EXCERPT TO READ:
═══

Blog‎ > ‎

Entity Graph in HBase

posted Dec 22, 2011, 6:16 PM by James Kraemer
Data Intelligence Technologies now connects with HBase for off-line entity graph analytics.

The Entity Analytical Platform comes packaged with a specialized view to be run with the Cloudera Sqoop program. Platform users can do a full data load of all the entity links stored in the Entity Repository straight to HBase in one easy step.

We plan to continue to work with the Hadoop ecosystem of tools.  One of Data Intelligence's core values is to facilitate entity discovery by sharing data across platforms.  In the near future we plan to add access through the Entity Analytical Platform to some of the latest Hadoop graph processing platforms based on Google's Pregel algorithm.

Sqoop example from a Cloudera CDH3u2 VM:
[cloudera@localhost ~]$ sqoop import --connect "jdbc:mysql://${databaseip}/dataintelligence?useUnicode=true&characterEncoding=utf-8&sessionVariables=FOREIGN_KEY_CHECKS=0" --username ${username} -P --table HBASE_ENTITY_LINK --hbase-table ENTITY_LINK --direct --split-by ENTITY_LINK_ID --column-family default --hbase-create-table

Verify: Scan the Entity Graph

[cloudera@localhost ~]$ hbase shell
HBase Shell; enter 'help<RETURN>' for list of supported commands.
Type "exit<RETURN>" to leave the HBase Shell
Version 0.90.4-cdh3u2, r, Thu Oct 13 20:32:26 PDT 2011

hbase(main):001:0> scan 'ENTITY_LINK'

═══

EXERCISE 1:
Answer these questions about the HBase blog post:
(a) Which program is the specialized view in the Entity Analytical Platform packaged to run with?
(b) What algorithm are the Hadoop graph processing platforms mentioned for the near future based on?
(c) What HBase version does the shell report when it starts?
EXERCISE 2: Copy the part of the HBase blog post starting at "The Entity Analytical Platform comes" and ending at "one easy step.".

DATASET EXTRACT:
═══

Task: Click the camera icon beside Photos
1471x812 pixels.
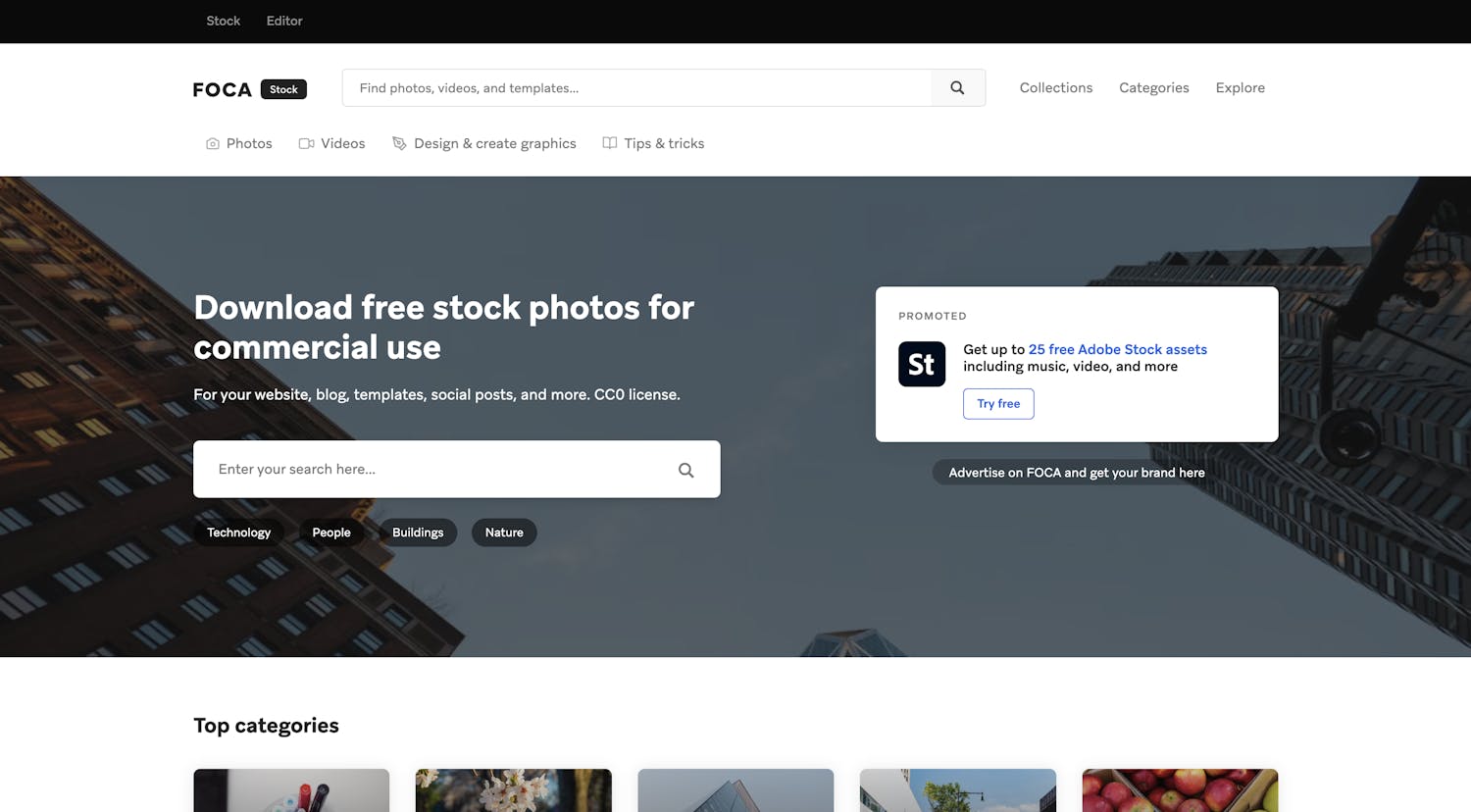Action: pos(213,144)
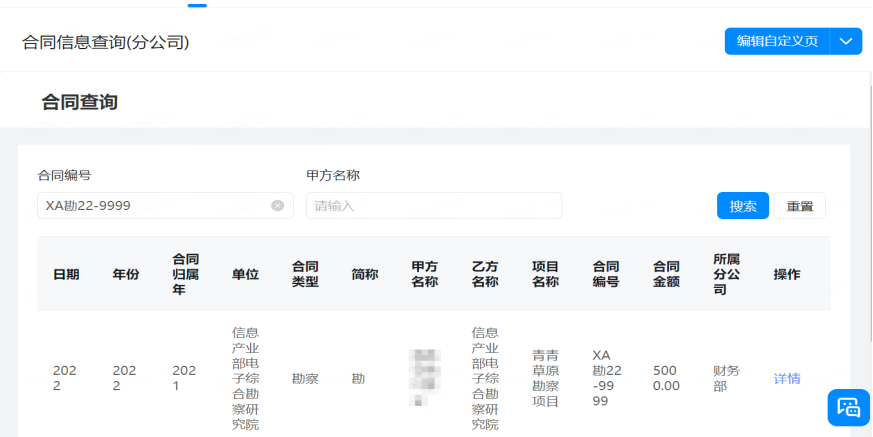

═══

EXERCISE OUTPUT 1:
(a) The Cloudera Sqoop program.
(b) Google's Pregel algorithm.
(c) 0.90.4-cdh3u2.

EXERCISE OUTPUT 2:
The Entity Analytical Platform comes packaged with a specialized view to be run with the Cloudera Sqoop program. Platform users can do a full data load of all the entity links stored in the Entity Repository straight to HBase in one easy step.